The bitter end.
7.5 Smith couche avec London, fantasme sur Thor son colocataire, et passe ses journées avec sa meilleure amie Stella. La première est une belle blonde aguicheuse, le second est un surfeur blond et baraqué con comme la lune, la troisième est rentre-dedans, belle et sarcastique. Lors d’une soirée bien gratinée, Smith mange un peu de space cake et commence à délirer, découvrant des gens qu’il ne voyait que dans ses propres rêves, en rencontrant dans un premier temps une fille rousse qui semble être poursuivi, puis en découvrant des types louches avec des masques d’animaux complètement grotesques qui lui courent après, puis en se rendant compte qu’il est le témoin, peut-être même l’acteur (puisqu’un messie/gourou au physique de Bob Marley lui dit qu’il est l’élu) d’un complot fanatique qui viserait à détruire le monde entier.

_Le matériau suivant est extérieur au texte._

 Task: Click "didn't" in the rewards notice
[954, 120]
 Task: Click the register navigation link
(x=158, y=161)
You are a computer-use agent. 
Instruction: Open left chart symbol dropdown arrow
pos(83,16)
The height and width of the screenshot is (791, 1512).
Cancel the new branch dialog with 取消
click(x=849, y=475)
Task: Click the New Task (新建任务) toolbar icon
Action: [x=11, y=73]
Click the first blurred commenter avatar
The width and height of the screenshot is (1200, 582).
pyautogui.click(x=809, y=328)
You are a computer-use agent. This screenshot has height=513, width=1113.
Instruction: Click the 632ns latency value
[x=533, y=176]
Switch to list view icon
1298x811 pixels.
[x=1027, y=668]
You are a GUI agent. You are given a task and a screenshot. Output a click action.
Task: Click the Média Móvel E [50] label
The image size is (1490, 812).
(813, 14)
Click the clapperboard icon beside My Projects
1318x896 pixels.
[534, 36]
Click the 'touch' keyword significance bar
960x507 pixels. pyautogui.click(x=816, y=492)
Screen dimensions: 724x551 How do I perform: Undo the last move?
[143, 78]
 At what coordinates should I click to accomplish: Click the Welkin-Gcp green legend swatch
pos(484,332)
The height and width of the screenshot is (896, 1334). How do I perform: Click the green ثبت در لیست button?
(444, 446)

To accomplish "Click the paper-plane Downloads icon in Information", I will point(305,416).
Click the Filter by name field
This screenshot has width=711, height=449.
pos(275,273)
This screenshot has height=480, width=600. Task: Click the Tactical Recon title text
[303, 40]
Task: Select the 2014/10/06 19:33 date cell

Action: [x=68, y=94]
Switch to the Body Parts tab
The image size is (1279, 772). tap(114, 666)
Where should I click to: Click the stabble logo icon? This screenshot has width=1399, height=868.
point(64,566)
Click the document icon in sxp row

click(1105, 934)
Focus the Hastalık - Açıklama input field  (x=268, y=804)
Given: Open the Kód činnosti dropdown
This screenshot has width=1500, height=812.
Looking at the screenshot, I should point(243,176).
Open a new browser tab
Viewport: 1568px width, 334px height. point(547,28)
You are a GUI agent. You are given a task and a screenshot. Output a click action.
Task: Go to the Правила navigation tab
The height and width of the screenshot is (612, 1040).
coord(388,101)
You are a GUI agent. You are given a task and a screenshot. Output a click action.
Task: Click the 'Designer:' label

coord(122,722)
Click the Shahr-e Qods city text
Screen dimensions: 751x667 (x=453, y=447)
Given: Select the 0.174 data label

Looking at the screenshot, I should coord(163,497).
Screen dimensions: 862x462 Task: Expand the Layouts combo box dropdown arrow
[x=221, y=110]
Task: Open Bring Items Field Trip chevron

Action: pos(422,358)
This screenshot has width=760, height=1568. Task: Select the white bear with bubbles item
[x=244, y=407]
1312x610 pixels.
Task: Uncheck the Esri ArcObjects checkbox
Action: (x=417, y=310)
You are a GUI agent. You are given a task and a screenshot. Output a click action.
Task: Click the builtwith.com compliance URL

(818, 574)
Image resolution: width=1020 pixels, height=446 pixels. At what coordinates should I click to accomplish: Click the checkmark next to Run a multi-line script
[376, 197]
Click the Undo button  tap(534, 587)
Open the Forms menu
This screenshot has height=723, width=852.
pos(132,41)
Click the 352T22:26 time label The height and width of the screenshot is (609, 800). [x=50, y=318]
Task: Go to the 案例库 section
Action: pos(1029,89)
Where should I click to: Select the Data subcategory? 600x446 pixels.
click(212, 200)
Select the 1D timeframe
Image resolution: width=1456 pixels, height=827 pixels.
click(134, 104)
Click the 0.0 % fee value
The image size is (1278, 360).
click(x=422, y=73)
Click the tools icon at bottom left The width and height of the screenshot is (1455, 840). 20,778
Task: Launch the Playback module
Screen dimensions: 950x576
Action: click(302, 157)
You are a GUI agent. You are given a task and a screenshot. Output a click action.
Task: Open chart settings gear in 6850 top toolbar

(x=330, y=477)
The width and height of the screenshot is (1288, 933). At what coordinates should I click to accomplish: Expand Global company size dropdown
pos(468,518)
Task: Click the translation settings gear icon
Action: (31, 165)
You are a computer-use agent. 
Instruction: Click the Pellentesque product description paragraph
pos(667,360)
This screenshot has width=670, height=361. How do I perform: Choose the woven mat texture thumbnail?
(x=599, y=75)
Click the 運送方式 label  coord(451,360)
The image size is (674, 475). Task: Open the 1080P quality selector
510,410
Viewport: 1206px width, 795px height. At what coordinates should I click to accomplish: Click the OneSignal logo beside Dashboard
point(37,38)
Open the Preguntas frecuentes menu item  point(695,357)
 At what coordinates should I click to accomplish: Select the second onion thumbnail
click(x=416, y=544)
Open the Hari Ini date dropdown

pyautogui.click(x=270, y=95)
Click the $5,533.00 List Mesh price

C’est un pur moment de plaisir, plein de couleurs devant lequel il faut s’abandonner, se laisser aller, se laisser gagner par le jeu, un délire éphémère et gratuit comme peut l’être une soirée arrosée ou enfumée, ça n’a à mon sens aucune autre prétention. Kaboom joue avec les clichés et les détourne, montre une jeunesse hystérique et sur un nuage. Toutes les barrières sont mises alors de côté, tout devient possible, tout est prétexte à y croire. Film ouvertement bi, qui affiche sa liberté sexuelle dans chaque plan, avec son humour de teen-movie dans un débit inimaginable, son montage syncopé comme s’il fallait faire vite, comme si tout cela ne durait qu’un temps, son énergie tenue d’un bout à l’autre, d’abord envoûtante puis carrément excitante, jubilatoire. Et puis les acteurs sont tous beaux, pimpants, tellement sous les projos que l’on se sent constamment en plein voyage onirique. Film pop doté d’une bande-son irréprochable qui détruit sur son passage toutes les comédies érotico-romantico-trash vues jusqu’à maintenant.
Kaboom c’est l’explosion, en tout cas l’onomatopée qui la définit dans les comics. Et Kaboom c’est aussi un peu une bande-dessinée avec ses petites saynètes, ses sauts sans temps morts d’une case à une autre, d’une bulle à une autre, mais ce n’est pas de la Bd insupportable comme chez Rodriguez, c’est envoûtant, c’est filtré à l’arc-en-ciel, on se croirait par moment chez Hou Hsiao Hsien, puis l’instant d’après chez Richard Kelly, puis dans son mystère aussi un peu chez Lynch. Ce serait donc une combinaison de tous ces cinémas, mais pour les ados, un film sous acide, qui ne tiendrait plus comme objet riche et labyrinthique mais comme un film plutôt creux, sans pour autant être vain étant donné ce qu’il procure comme bonheur, comme orgasme. Je n’avais pas vu une fin de film aussi dingue depuis longtemps. Je pourrais revoir cette petite bombe n’importe quand (c’est la réflexion que je me suis faite) il semble pouvoir se placer n’importe où, redonner la pêche en cas de coup de pompe. Je regretterais presque qu’il ne soit pas davantage jusqu’au-boutiste, une sorte d’Inland Empire pop, sex and drug. Car le film est un peu à l’image de ce qu’il montre dans sa nudité, sa crudité, j’ai parfois pensé à du Larry Clark, mais ça ne va jamais si loin. Pourtant il ne s’ancre pas dans le réel, il s’en détache constamment, du coup je le trouve presque trop sage. Film psychédélique, jouant à outrance sur les couleurs, les sons, mais que l’on voudrait encore moins contrôlé, peut-être même plus absurde, plus branché répliques vides et inutiles que clinquantes et instantanément cultes.
Cependant, au moment de la déflagration nucléaire finale, les notes d’un tube de Placebo (magnifiquement utilisé) retentissent pour nous envahir durant la course en voiture effrénée qui ferme le film dans un éclat de jouissance hors norme. L’emploi de ce morceau à ce moment là me touche d’autant plus qu’il me rappelle mon saut en parachute de mes vingt ans, et cette musique sur cette vidéo qui l’accompagnait, que je regardais un moment donné en boucle pour en saisir à nouveau chaque sensation, chaque frisson. Les cinquante secondes de chute libre étaient accompagnées par ce morceau, que je n’appréciais pas spécialement avant mais qui représente aujourd’hui à mes yeux cette sensation ultime. C’était un saut de cinquante secondes, un orgasme de cinquante secondes, mais une sensation nouvelle. Kaboom c’est aussi un peu cela, un saut en parachute, mais dans le sens inverse, c’est une ballade planante et inquiétante pendant quatre-vingt minutes et cinquante dernières secondes frappa-dingues. En nous faisant vivre une sensation de cinéma proche de l’hallucination, Araki m’a séduit, surtout de cette manière, en prenant les choses en main, en osant presque tout.